— start —
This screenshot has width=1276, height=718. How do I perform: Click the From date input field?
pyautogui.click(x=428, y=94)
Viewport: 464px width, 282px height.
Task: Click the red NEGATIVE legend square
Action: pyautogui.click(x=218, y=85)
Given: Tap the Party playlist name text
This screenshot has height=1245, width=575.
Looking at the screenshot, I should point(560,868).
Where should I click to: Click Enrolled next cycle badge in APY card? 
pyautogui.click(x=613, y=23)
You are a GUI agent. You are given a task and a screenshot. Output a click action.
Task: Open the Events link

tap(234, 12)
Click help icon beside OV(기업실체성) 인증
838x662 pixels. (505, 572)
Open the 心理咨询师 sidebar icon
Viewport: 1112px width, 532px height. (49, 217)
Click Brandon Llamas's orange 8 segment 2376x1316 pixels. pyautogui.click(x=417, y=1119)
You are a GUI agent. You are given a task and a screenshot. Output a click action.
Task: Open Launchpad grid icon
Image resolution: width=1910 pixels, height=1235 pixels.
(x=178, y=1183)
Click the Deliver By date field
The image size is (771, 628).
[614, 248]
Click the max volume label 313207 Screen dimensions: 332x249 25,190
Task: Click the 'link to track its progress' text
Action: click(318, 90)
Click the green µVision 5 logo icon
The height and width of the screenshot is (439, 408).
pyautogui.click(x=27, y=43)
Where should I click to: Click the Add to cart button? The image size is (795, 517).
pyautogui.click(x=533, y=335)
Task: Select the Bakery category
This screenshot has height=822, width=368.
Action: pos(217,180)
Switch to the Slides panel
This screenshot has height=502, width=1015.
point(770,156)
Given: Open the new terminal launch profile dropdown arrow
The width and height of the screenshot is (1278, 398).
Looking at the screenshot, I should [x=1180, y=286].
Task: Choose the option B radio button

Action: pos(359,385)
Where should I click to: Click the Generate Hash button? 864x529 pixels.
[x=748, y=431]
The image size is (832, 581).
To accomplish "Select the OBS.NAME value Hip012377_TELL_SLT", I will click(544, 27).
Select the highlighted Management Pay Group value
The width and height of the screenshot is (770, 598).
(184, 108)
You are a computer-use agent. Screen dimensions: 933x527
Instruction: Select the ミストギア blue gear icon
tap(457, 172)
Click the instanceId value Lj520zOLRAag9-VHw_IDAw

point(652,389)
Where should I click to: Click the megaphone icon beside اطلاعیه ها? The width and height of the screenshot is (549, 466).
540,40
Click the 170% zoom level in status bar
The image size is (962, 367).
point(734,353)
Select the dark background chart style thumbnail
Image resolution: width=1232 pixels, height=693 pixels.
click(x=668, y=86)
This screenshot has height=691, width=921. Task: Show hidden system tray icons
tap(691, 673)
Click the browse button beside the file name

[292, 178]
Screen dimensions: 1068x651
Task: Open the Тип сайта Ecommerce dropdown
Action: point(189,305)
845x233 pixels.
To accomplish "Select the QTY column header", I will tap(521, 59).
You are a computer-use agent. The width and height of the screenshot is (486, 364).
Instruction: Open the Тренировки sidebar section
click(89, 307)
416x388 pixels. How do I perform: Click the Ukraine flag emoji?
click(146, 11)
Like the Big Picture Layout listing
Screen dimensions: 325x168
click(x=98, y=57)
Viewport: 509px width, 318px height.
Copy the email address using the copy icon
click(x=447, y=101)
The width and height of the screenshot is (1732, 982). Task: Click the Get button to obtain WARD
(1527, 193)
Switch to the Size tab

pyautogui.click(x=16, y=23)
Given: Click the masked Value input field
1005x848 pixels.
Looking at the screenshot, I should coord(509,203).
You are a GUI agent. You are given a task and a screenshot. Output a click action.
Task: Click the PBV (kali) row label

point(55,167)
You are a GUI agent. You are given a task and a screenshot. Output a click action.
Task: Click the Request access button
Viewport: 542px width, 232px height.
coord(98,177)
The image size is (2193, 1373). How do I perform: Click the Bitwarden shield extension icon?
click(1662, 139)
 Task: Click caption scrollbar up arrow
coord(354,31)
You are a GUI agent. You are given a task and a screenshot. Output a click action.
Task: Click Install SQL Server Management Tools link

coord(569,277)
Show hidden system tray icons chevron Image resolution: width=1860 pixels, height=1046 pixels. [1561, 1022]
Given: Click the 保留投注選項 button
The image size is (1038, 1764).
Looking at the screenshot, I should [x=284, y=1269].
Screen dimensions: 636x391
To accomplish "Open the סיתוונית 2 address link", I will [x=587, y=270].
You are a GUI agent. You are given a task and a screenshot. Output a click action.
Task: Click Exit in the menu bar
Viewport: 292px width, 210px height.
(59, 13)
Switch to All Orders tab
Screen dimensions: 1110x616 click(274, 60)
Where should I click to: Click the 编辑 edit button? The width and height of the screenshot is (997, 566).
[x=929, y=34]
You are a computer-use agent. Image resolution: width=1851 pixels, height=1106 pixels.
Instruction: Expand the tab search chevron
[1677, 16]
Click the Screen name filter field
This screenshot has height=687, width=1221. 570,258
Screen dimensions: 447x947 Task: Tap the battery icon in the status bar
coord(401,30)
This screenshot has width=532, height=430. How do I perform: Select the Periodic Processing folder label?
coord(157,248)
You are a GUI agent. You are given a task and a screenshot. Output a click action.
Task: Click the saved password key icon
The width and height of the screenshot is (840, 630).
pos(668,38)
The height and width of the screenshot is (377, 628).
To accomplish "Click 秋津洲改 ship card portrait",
— end —
▶ _Your objective_
Convert the items into a JSON list of strings, one string per line and no blank lines, beginning with the line containing "Where should I click to: Click Enrolled" and continuing through the line containing "[x=748, y=431]", both included.

▶ _Exercise response_
[
  "Where should I click to: Click Enrolled next cycle badge in APY card? ",
  "pyautogui.click(x=613, y=23)",
  "You are a GUI agent. You are given a task and a screenshot. Output a click action.",
  "Task: Open the Events link",
  "tap(234, 12)",
  "Click help icon beside OV(기업실체성) 인증",
  "838x662 pixels. (505, 572)",
  "Open the 心理咨询师 sidebar icon",
  "Viewport: 1112px width, 532px height. (49, 217)",
  "Click Brandon Llamas's orange 8 segment 2376x1316 pixels. pyautogui.click(x=417, y=1119)",
  "You are a GUI agent. You are given a task and a screenshot. Output a click action.",
  "Task: Open Launchpad grid icon",
  "Image resolution: width=1910 pixels, height=1235 pixels.",
  "(x=178, y=1183)",
  "Click the Deliver By date field",
  "The image size is (771, 628).",
  "[614, 248]",
  "Click the max volume label 313207 Screen dimensions: 332x249 25,190",
  "Task: Click the 'link to track its progress' text",
  "Action: click(318, 90)",
  "Click the green µVision 5 logo icon",
  "The height and width of the screenshot is (439, 408).",
  "pyautogui.click(x=27, y=43)",
  "Where should I click to: Click the Add to cart button? The image size is (795, 517).",
  "pyautogui.click(x=533, y=335)",
  "Task: Select the Bakery category",
  "This screenshot has height=822, width=368.",
  "Action: pos(217,180)",
  "Switch to the Slides panel",
  "This screenshot has height=502, width=1015.",
  "point(770,156)",
  "Given: Open the new terminal launch profile dropdown arrow",
  "The width and height of the screenshot is (1278, 398).",
  "Looking at the screenshot, I should [x=1180, y=286].",
  "Task: Choose the option B radio button",
  "Action: pos(359,385)",
  "Where should I click to: Click the Generate Hash button? 864x529 pixels.",
  "[x=748, y=431]"
]